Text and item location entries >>
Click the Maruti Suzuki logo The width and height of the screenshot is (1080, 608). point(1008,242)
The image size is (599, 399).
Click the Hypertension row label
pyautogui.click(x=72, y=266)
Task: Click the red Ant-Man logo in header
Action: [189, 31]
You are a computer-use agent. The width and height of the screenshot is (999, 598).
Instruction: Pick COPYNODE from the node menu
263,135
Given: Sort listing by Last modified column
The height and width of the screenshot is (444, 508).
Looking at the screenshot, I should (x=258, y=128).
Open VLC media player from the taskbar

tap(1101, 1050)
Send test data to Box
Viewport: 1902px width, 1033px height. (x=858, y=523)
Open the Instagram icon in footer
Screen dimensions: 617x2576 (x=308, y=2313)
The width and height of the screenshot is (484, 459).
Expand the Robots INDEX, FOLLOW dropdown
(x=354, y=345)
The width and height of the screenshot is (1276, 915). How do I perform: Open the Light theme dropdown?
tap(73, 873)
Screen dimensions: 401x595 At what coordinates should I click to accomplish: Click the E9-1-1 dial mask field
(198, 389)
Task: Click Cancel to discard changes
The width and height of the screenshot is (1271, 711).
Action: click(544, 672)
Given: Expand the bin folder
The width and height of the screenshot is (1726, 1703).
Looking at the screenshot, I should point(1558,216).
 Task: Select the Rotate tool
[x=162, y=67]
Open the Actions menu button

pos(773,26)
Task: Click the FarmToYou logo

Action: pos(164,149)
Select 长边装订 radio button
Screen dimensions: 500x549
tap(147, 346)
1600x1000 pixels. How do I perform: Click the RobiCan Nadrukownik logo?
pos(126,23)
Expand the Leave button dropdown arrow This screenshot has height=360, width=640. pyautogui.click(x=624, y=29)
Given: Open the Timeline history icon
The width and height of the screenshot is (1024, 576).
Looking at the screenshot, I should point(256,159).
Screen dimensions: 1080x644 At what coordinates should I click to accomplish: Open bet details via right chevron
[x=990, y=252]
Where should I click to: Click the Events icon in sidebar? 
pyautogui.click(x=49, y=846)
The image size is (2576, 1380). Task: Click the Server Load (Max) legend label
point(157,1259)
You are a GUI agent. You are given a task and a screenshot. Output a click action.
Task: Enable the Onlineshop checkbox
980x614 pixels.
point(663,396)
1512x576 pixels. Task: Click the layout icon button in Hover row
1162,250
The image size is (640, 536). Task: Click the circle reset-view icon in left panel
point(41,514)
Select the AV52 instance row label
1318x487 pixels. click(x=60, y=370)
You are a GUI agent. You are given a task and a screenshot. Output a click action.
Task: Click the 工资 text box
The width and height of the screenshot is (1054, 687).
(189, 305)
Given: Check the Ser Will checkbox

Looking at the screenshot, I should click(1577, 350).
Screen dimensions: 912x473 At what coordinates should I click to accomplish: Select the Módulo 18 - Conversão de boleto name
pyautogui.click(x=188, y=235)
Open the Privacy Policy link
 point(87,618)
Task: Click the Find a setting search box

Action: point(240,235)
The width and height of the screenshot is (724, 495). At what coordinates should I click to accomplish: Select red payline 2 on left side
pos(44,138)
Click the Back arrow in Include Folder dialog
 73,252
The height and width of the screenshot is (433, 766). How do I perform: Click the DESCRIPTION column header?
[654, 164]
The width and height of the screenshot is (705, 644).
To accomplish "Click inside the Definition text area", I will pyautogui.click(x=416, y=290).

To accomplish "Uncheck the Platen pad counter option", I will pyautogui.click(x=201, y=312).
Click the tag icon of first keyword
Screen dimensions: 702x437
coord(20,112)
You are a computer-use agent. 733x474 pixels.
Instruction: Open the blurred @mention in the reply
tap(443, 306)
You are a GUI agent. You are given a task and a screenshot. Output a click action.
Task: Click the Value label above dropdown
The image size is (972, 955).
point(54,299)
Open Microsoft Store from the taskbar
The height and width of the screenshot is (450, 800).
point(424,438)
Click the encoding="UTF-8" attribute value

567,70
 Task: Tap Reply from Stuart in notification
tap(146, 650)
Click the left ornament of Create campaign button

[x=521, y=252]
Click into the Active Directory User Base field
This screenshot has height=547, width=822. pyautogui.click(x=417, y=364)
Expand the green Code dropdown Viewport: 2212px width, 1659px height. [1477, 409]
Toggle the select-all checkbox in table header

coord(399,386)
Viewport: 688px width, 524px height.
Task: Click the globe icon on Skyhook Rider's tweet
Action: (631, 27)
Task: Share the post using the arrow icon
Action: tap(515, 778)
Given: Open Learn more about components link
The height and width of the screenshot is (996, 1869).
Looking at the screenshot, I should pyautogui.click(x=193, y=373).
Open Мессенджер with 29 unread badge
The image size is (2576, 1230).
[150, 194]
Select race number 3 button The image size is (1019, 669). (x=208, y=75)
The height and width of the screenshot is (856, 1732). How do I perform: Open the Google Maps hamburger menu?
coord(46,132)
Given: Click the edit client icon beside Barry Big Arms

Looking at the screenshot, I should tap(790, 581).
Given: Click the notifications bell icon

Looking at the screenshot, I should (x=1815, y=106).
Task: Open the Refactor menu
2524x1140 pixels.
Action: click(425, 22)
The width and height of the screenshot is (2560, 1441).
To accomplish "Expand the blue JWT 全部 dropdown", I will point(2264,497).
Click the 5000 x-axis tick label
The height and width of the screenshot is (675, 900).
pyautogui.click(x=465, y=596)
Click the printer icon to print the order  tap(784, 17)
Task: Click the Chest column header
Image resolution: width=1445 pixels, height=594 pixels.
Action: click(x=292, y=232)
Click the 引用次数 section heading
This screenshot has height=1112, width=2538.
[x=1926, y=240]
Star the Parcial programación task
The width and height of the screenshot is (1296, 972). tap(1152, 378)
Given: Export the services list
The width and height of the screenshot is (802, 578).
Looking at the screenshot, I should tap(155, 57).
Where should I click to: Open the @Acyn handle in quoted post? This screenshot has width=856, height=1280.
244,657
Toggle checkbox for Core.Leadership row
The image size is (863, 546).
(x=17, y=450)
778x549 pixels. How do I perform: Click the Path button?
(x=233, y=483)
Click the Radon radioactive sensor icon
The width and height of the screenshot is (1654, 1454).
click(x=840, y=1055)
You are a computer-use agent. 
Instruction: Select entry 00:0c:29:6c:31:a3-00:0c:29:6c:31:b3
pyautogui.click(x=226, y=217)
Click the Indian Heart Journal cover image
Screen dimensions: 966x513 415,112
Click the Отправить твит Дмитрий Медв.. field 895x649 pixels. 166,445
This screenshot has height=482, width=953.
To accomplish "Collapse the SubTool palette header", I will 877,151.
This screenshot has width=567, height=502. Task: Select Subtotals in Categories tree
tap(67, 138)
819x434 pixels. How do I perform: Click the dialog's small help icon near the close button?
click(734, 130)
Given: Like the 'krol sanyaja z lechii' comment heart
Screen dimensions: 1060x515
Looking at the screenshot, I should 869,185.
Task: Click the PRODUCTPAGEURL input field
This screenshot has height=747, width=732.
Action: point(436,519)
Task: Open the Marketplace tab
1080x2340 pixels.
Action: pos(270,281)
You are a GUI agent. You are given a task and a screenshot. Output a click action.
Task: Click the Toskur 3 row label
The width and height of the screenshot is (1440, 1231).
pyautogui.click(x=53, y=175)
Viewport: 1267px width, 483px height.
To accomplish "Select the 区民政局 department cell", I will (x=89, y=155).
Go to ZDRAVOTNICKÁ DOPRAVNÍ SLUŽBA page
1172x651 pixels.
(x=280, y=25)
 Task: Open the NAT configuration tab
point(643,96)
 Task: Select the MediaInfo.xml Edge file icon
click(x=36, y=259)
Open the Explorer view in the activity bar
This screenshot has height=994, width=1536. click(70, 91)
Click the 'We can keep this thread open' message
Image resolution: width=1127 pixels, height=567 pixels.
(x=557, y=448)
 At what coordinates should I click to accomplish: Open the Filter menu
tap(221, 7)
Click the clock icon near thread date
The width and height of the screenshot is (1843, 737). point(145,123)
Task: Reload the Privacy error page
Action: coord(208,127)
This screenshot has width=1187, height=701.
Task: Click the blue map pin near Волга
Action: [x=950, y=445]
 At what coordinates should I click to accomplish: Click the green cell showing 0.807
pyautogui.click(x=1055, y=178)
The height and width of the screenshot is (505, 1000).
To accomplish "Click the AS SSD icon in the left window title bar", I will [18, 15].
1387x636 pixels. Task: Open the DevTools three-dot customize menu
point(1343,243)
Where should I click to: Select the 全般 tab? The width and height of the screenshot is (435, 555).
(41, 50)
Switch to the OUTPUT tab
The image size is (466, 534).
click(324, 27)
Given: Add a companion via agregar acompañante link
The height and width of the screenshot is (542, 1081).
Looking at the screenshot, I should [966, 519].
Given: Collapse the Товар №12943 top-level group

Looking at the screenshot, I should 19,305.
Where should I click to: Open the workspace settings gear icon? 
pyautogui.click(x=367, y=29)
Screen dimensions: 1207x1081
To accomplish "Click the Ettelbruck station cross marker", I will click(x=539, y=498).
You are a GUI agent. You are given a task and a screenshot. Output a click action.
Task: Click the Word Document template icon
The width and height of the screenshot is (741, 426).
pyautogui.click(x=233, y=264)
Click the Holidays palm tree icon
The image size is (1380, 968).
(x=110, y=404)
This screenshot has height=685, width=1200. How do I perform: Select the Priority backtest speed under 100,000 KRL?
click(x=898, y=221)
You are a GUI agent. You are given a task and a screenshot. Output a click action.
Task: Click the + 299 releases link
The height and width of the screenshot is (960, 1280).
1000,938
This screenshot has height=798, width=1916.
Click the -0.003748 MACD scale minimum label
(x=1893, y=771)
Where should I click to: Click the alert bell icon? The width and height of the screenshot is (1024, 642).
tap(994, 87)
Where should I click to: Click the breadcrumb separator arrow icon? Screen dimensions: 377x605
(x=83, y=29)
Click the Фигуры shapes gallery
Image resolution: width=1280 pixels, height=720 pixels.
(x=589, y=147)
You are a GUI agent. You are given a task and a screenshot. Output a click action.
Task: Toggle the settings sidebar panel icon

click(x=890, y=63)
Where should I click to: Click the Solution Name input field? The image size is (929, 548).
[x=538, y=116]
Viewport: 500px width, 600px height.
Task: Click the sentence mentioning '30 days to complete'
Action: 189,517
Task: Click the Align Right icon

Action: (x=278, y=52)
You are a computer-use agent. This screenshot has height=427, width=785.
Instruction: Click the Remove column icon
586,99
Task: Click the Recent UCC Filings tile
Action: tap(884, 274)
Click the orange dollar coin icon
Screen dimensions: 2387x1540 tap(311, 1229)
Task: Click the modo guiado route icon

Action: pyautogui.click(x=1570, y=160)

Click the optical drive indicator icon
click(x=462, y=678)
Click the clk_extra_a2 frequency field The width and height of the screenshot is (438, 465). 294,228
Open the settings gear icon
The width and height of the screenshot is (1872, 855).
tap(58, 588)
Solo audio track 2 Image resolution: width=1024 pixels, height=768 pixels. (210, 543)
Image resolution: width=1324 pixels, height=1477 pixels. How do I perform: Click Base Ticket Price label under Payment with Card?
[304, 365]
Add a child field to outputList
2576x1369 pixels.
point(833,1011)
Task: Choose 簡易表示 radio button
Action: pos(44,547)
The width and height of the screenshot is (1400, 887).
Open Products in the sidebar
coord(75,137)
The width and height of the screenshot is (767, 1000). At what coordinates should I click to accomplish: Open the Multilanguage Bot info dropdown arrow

Given request >>
Swap "dropdown" for "drop-down list" in everything from the start of the listing down to the line containing "Looking at the screenshot, I should point(1558,216).", and write those lines out again with nothing else changed.

Answer to this task >>
Click the Maruti Suzuki logo The width and height of the screenshot is (1080, 608). point(1008,242)
The image size is (599, 399).
Click the Hypertension row label
pyautogui.click(x=72, y=266)
Task: Click the red Ant-Man logo in header
Action: [189, 31]
You are a computer-use agent. The width and height of the screenshot is (999, 598).
Instruction: Pick COPYNODE from the node menu
263,135
Given: Sort listing by Last modified column
The height and width of the screenshot is (444, 508).
Looking at the screenshot, I should (x=258, y=128).
Open VLC media player from the taskbar

tap(1101, 1050)
Send test data to Box
Viewport: 1902px width, 1033px height. (x=858, y=523)
Open the Instagram icon in footer
Screen dimensions: 617x2576 (x=308, y=2313)
The width and height of the screenshot is (484, 459).
Expand the Robots INDEX, FOLLOW drop-down list
(x=354, y=345)
The width and height of the screenshot is (1276, 915). How do I perform: Open the Light theme drop-down list?
tap(73, 873)
Screen dimensions: 401x595 At what coordinates should I click to accomplish: Click the E9-1-1 dial mask field
(198, 389)
Task: Click Cancel to discard changes
The width and height of the screenshot is (1271, 711).
Action: click(544, 672)
Given: Expand the bin folder
The width and height of the screenshot is (1726, 1703).
Looking at the screenshot, I should point(1558,216).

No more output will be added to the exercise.